▸ WHAT IS ASKED:
Identify every line of the records containing the string "value" and copy each one out. Matching is case-sensitive.

[begin INPUT FOR THIS TASK]

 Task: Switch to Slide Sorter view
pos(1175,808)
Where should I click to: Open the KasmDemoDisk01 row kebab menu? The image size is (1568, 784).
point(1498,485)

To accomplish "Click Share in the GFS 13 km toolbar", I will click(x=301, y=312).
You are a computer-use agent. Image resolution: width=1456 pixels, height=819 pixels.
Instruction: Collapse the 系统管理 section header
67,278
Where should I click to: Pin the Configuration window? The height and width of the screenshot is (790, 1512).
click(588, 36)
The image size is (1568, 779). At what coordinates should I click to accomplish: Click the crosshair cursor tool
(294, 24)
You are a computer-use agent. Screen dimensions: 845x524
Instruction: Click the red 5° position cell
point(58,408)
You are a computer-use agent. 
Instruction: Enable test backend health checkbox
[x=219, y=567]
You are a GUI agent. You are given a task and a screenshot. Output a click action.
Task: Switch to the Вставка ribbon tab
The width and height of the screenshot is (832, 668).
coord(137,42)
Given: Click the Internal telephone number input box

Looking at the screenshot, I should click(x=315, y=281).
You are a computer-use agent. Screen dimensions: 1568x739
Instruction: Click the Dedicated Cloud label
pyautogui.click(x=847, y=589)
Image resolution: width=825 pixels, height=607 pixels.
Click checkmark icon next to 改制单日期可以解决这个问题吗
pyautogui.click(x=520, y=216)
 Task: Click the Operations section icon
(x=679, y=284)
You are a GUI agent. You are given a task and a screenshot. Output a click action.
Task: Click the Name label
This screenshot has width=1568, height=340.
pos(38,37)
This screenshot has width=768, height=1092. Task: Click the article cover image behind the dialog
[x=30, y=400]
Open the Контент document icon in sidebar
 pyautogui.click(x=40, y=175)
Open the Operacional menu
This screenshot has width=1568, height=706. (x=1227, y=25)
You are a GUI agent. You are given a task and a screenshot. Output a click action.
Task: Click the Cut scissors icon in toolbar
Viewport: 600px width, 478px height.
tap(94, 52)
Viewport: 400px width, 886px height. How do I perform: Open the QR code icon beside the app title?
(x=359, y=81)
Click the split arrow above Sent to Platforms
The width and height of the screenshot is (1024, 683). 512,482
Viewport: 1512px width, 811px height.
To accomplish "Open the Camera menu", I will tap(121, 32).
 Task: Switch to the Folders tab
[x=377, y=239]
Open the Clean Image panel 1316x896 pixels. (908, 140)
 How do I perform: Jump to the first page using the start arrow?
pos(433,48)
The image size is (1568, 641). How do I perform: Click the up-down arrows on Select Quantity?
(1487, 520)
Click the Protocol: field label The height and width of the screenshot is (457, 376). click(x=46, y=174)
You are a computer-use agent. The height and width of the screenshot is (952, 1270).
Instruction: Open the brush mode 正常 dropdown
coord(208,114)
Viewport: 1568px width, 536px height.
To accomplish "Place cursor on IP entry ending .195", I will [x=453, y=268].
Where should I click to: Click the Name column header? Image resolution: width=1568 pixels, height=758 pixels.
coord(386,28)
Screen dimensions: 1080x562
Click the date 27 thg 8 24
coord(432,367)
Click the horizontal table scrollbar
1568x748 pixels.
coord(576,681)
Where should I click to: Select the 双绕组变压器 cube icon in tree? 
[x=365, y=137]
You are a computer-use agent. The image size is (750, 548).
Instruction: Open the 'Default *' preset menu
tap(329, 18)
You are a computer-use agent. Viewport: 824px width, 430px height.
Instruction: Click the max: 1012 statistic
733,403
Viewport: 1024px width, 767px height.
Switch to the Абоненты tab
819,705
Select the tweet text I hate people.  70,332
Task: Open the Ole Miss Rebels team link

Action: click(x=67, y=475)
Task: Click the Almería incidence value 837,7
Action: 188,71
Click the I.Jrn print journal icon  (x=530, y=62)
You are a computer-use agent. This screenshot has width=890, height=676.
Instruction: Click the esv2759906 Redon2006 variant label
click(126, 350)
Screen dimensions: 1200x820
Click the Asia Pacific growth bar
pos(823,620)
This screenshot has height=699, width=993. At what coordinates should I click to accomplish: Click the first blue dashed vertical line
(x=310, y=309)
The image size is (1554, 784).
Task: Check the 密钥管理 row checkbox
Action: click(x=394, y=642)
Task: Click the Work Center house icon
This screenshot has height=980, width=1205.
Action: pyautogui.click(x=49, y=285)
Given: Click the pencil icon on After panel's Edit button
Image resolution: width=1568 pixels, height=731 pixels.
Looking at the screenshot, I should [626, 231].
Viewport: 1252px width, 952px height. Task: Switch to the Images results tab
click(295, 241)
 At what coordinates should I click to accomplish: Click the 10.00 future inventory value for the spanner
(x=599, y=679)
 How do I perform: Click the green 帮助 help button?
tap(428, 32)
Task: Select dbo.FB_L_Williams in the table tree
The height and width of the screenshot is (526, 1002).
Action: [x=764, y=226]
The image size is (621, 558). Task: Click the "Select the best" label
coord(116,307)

[end INPUT FOR THIS TASK]

▸ EXERCISE RESULT:
Task: Click the Almería incidence value 837,7
 At what coordinates should I click to accomplish: Click the 10.00 future inventory value for the spanner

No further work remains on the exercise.